Authors: Orstavik D, Kerekes K, Eriksen HM.
Title: The periapical index: a scoring system for radiographic assessment of apical periodontitis.
Journal: Endod Dent Traumatol
Date: Feb 1986
Citation: 2(1):20-34
Category: Radiology and Imaging
Evidence-based Ranking: 5
Purpose/Objectives: To present a scoring index for periapical radiographic assessment and test its validity with respect to accuracy, reproducibility, and discrimination.

Materials & Methods: 47 x-rays that had been used in a previous study (in which histological studies verified pathosis) were examined by 11 observers. The radiographs were categorized into subclassifications of 1 – 5 depending upon how they compared to a previously devised system based on standardized radiographs and illustrations.
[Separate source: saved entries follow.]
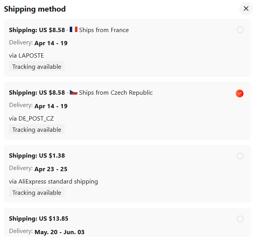Select the via LAPOSTE shipping option

pyautogui.click(x=128, y=48)
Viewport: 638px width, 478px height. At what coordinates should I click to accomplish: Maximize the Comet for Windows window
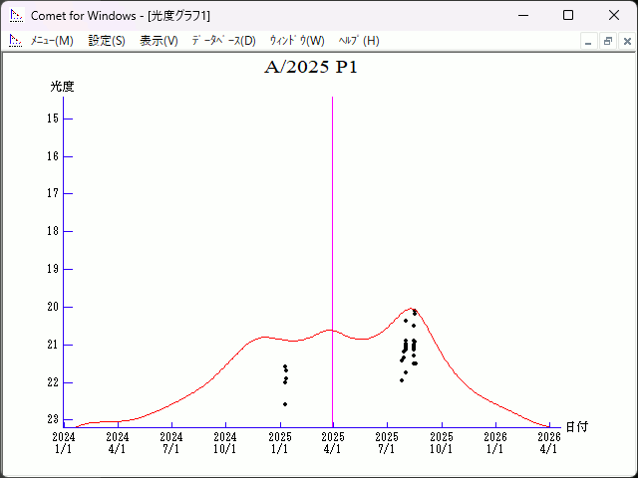click(x=568, y=16)
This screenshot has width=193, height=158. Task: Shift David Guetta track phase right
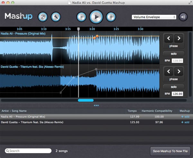179,71
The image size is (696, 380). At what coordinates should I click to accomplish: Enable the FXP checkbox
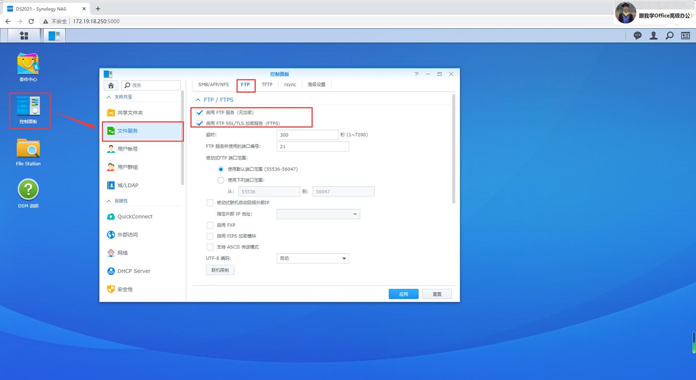(210, 225)
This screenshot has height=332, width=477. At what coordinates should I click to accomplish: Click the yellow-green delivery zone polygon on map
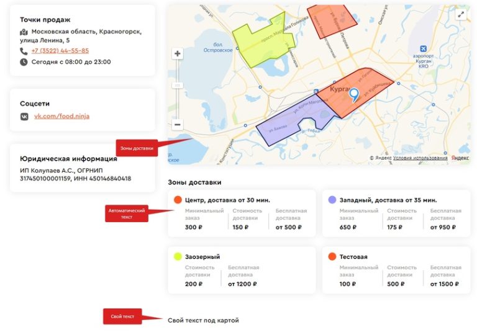pyautogui.click(x=258, y=43)
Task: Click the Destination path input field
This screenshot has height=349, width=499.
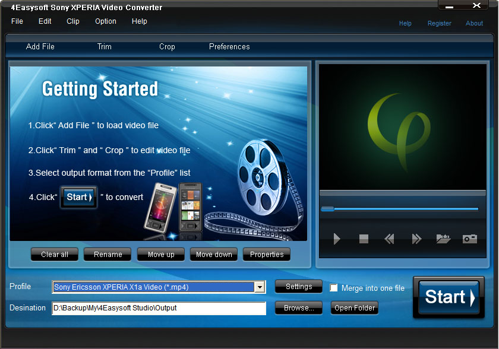Action: (x=159, y=308)
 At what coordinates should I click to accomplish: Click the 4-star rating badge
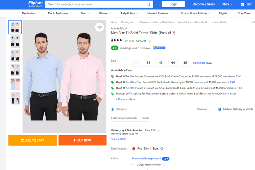point(114,48)
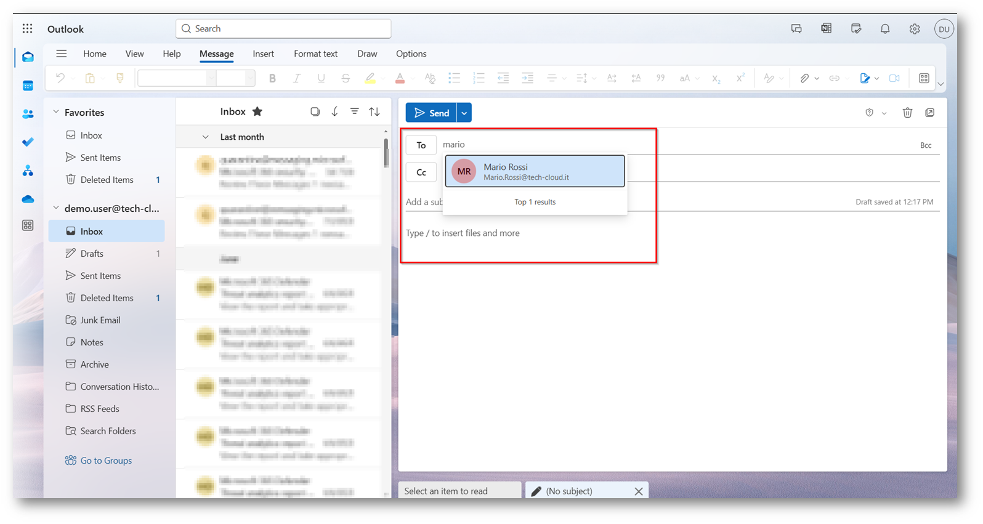
Task: Collapse the Favorites folder group
Action: point(56,112)
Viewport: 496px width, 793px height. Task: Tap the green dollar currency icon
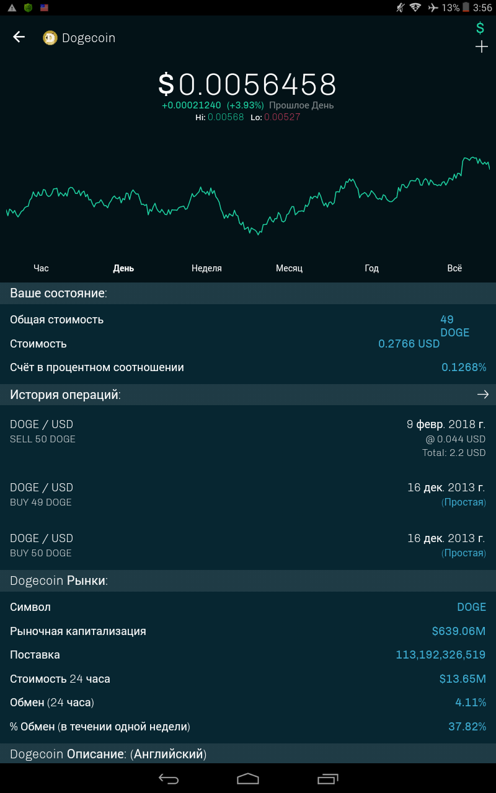click(x=480, y=28)
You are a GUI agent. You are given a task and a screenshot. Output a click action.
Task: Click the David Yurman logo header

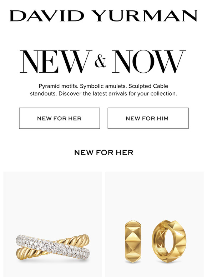point(104,16)
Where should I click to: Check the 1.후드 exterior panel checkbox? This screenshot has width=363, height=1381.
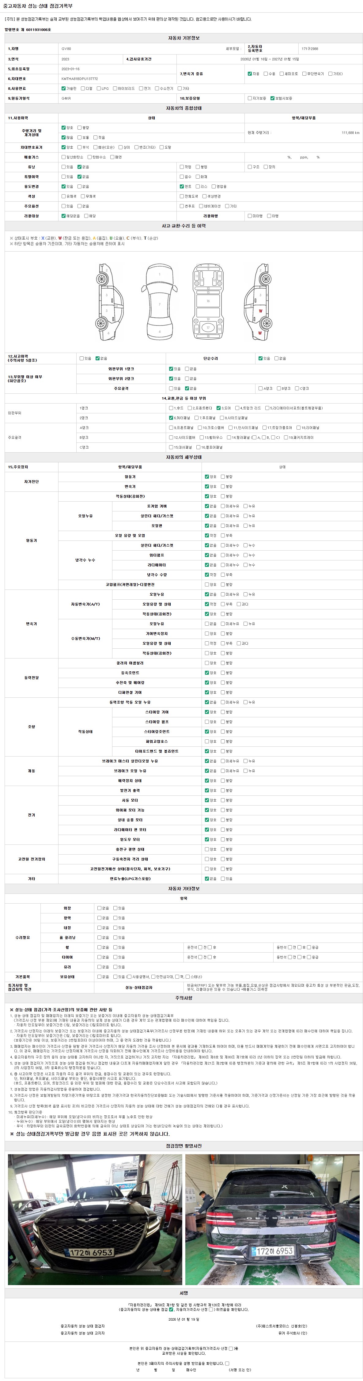coord(171,408)
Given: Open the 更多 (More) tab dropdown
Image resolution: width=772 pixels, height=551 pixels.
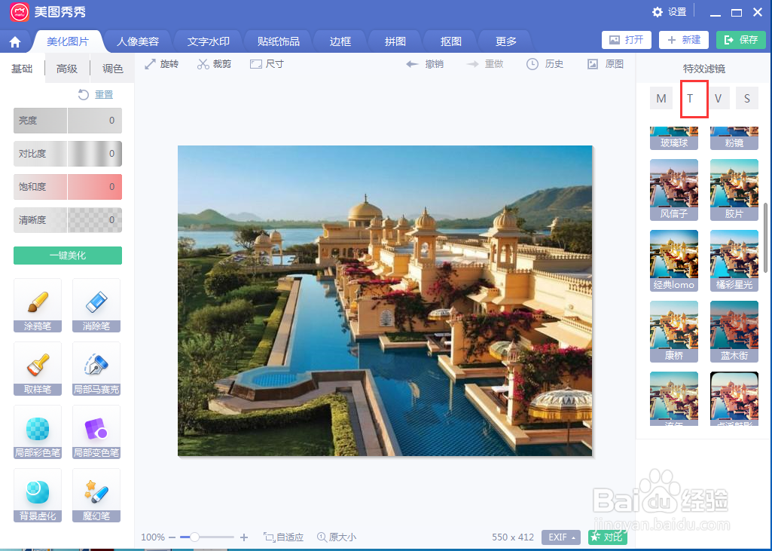Looking at the screenshot, I should pyautogui.click(x=504, y=41).
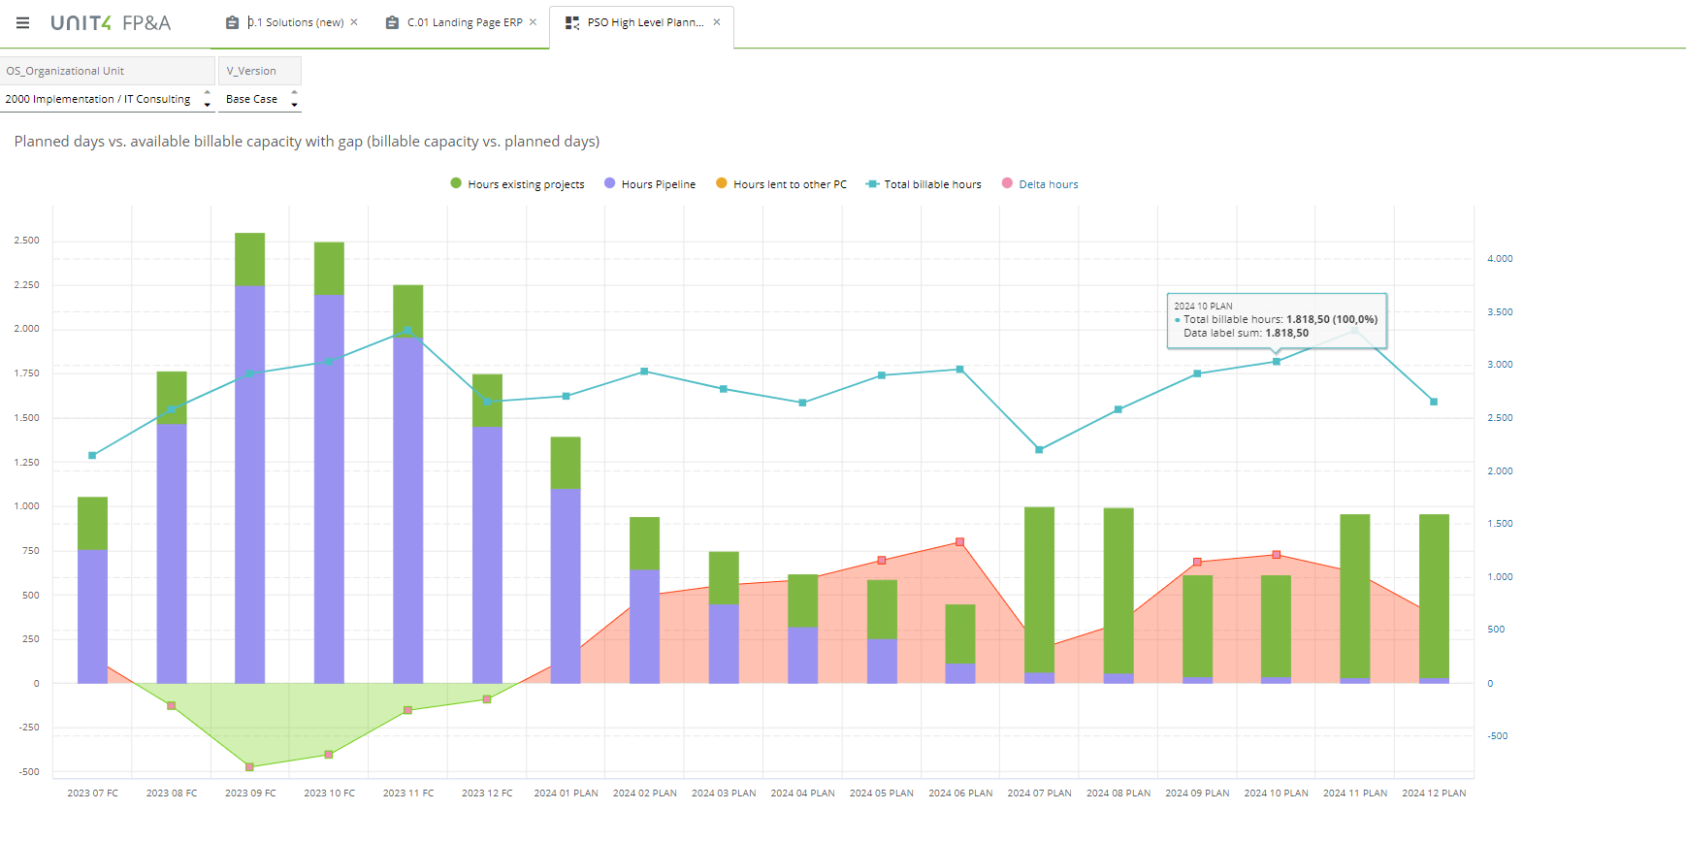Click Hours lent to other PC legend
The image size is (1686, 842).
click(790, 184)
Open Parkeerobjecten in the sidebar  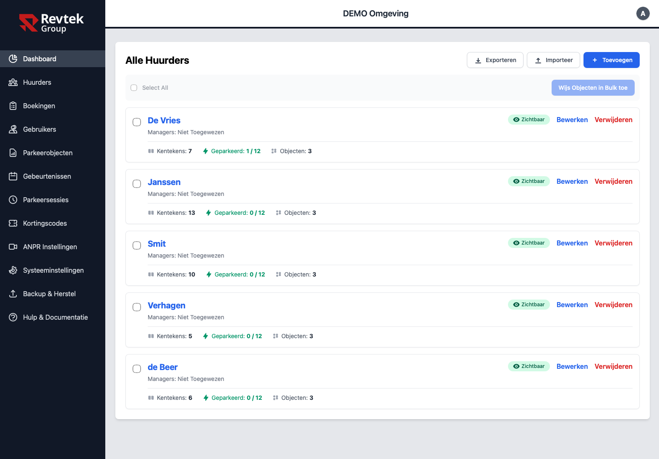[x=47, y=153]
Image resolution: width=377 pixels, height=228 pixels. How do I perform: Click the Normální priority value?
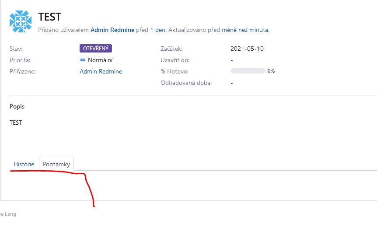[100, 60]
Results: The periapical index (PAI) is based on comparing radiographs to a set of pre-defined x-rays and illustrations that have been categorized as 1-5. The first results prove that with statistical significance these x-rays can be reproducibly categorized into the PAI. Radiographs that fall into the middle of the system (PAI 3) are difficult to place and the author calculates different results based on filled or unfilled canals, the use of a “cut off” level within the score of 3, and the use of a “true score” that is rounded up into the next higher score.

Author’s Conclusion: The author concludes that the PAI is a valid, reproducible index that can be used for other radiographic and epidemiologic studies.

Validity of Conclusion: The claim that lesions that are radiographically detectable (PAI of 2) is reversible seems difficult to validate. The statistics show that the author’s conclusions are in line with the previous histological diagnosis.

Reviewer’s Comments: The entire study was based on 47 x-rays of max. ant. teeth. The base line results are difficult to ascertain because of being intermixed with the different statistical analysis methods used by the author. With respect to previous endodontic treatment, no timeline is mentioned. The PAI index is still vulnerable to subjective evaluation.